Task
Swap "dropdown" for "menu" in the entries from the first line through the line containing "Looking at the", and leave every other part of those lines unchanged. Give only those lines, without the pictures.

Page and screen pointing data
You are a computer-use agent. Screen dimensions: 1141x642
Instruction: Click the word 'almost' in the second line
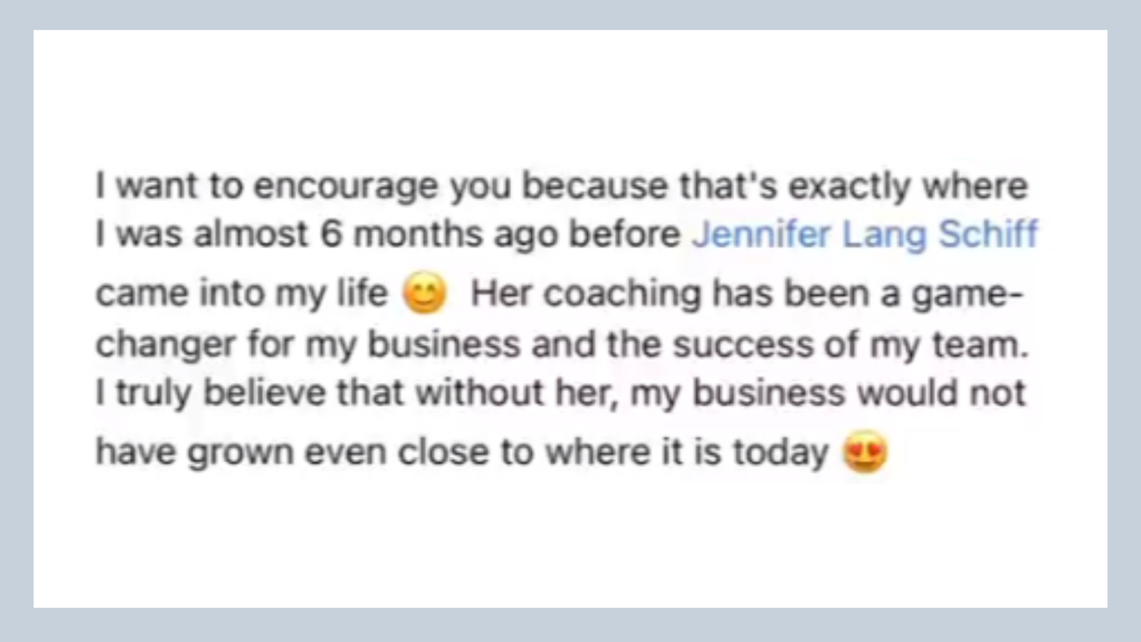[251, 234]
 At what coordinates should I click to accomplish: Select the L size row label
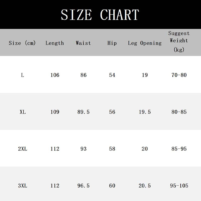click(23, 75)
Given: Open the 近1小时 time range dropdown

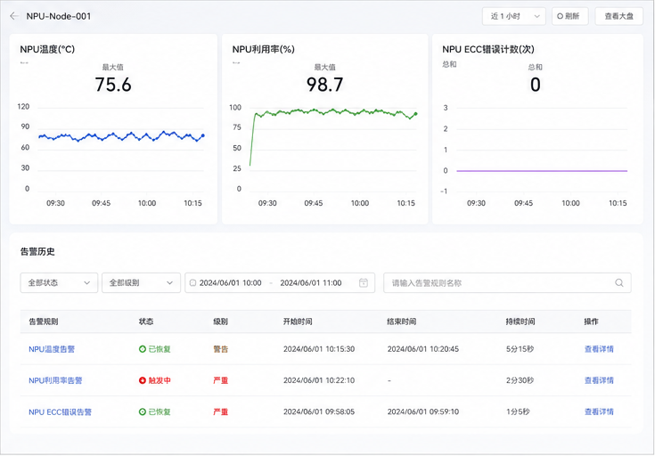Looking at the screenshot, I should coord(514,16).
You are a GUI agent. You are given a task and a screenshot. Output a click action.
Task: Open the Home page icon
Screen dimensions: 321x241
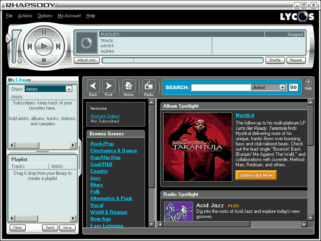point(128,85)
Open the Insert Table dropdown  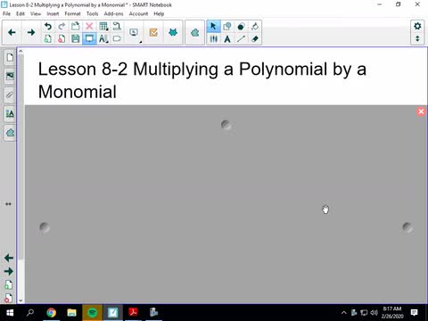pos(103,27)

Response to the exercise
You are a computer-use agent. Screen dimensions: 1141x642
Instruction: Click the word 'almost' in the second line
[251, 234]
 At what coordinates should I click to accomplish: Select the L size row label
click(23, 75)
Given: Open the 近1小时 time range menu

Looking at the screenshot, I should coord(514,16).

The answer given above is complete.